“The place where gods come and go” or the ‘ iikaah (ee-EE-kah) for the Navajo people is a meticulously constructed design drawn out on the ground by releasing handfuls of colored sand. Usually lasting no longer than 12 hours, it is considered to be a gateway for spirits. From this place they affect change in the physical world, healing illness and absorbing toxic energy and once this has taken place the sand is scattered. A similar tradition also exists in Tibetan Buddhism where monks can sometimes spend weeks depicting hundreds of deity and religious symbols in brightly colored sand, once finished it is also scattered. Some Hindi women across India also take part in the spiritual patterning of the earth with Kolam. Early each morning blessing their homes with elaborate powdered lines before the traffic of the day eventually deconstructs their design completely. The spiritual importance of embracing cycles of construction and deconstruction has long been a foundational belief throughout the human world.
Upon returning from my travels in Europe, I was engulfed in one of my father’s heavy cycles of deconstruction which in turn generated one of my own. The gods visited, initiating the painful process of extracting toxins, some of which had been feeding with profoundly deep roots. To see my father in his best light is to see a freckled blonde surfer projected onto a middle-aged John Wayne standing at the dark wooden counter of a micro brewery. He has built a boat, a motorcycle, a bed… shops for clothing at Costco and does not believe in using band-aides. He has married and divorced three times, has six children and cooks Mexican with a vat of lard he stores on a top shelf in the kitchen. His view of the world is innately artistic and overtly romantic. Without his even noticing the scrutiny of his paternal eye could both inspire and traumatize. And that past year had swung me like a pendulum between the two until I felt ready to snap as a result of the extreme cycles of tension.

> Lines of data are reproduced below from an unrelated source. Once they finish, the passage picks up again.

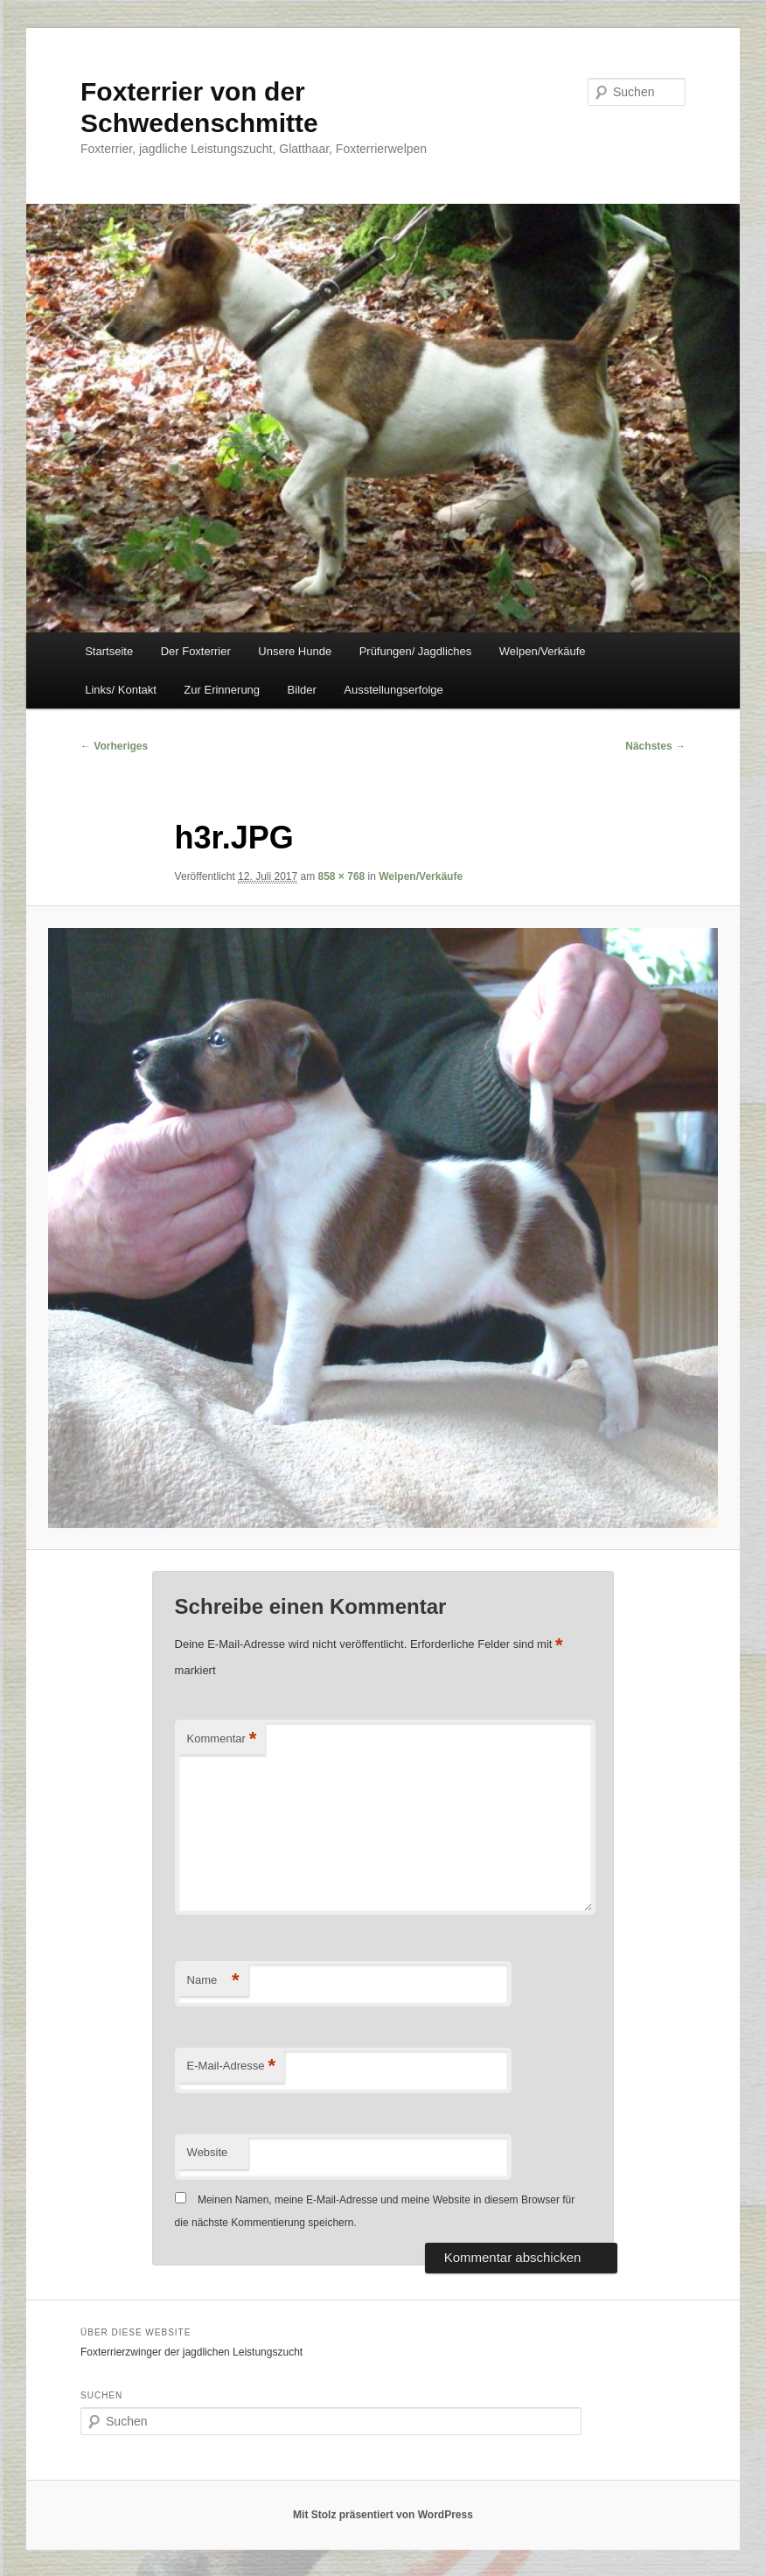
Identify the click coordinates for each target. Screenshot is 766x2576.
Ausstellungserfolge (393, 689)
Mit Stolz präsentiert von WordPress (383, 2515)
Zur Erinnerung (222, 689)
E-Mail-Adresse (231, 2066)
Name (213, 1980)
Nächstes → (655, 746)
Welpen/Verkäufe (542, 651)
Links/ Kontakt (121, 689)
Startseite (109, 651)
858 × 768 (342, 876)
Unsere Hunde (294, 651)
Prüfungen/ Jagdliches (415, 651)
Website (207, 2152)
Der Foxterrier (196, 651)
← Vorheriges (114, 746)
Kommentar (222, 1739)
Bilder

Seismic effort helped me “sweep” the sacred space of my psyche and regain the longing to draw colored lines on the earthen floor of my life again – I needed a way out. To this end I consulted my options with the international studies department finally committing to a program in Mexico, and then called my father. For the previous 30 years of his life, my father worked with a man from Tlaquepaque, a small town now enveloped by the Guadalajara metropolis. Antonio had met my father at the beginning of his quest to locate independently sourced Mexican artwork for his restaurant designs. They spent the next three Quixotesque decades traveling Mexico and commissioning an incredible amount of local artwork from an uncountable number of artisans. Tony was accustomed to my father calling up with urgent requests and seemingly impossible proposals, so when he called asking to send me to them for four months, he probably laughed …claro que si – of course. I arrived a little over a month later.
In order to save up enough money to extend my travels once completing the semester in Guadalajara, I had been working as a mural painter to compliment my other part-time job while I was in school full-time… even so money would be very tight. My plan was to travel some in Mexico during the four months I lived with Antonio and his family, but then to head south – as far as my money would take me. I had never been to Guadalajara, met Antonio or his daughter Rocio, but it was rather simple for them to spot me at the airport – light-blonde, blue-eyed and shouldering my travelers pack scanning the crowds.
Anotnio had for many years run a papeleria or stationary shop, on the main plaza of Tlaquepaque and lived with his wife and two of his children in a three bedroom apartment on the second level a few doors down. After refusing resolutely an offer of their personal bedroom, I settled into the living room couch and the following day a mattress borrowed from family friends. It wasn’t long and we were all falling into a rhythm together, they had after all known my father before I had. Although both Rocio and Abraham were around my age, both in their early twenties, I connected right away with Rocio. She was studying psychology in the nearby University and working at a children’s facility during her time off. The family computer was in her room and she did most of the driving for everybody, outside of working hours.
Anotonio had recently stopped driving as he suffered from worsening seizures and because of this one of his employees had taken over the regular visits to the wholesale warehouse for the papeleria. Until I grew accustomed to the long public bus ride home from school the boxy white van would make a detour to pick me up and I would accompany them, trailing behind them as they made selections for the shop. Then we returned to the house for the enormous mid-day meal shared at the table in their upstairs apartment, the window open and a breeze shifting the crowns of palms planted along the plaza. Usually I spent the rest of the afternoon reading or napping on the mattress in the living room. In the evenings I joined Rocio to lift weights and ride stationary bikes in the local gym. Sometimes we passed by the taco stand where I ordered the regular with beans instead of meat or pick up a corn tamale and we would snack together at the night table. Once cleaned up, I studied and then went to bed. The metallic echo of church bells passing through the colored glass panels at the front of the house, woke me every morning. I did yoga, took a shower and walked to the bus, rode to downtown Guadalajara and then walked to class.
My days went on like this, smooth and steady one after the other, just like sand falling through careful fingers.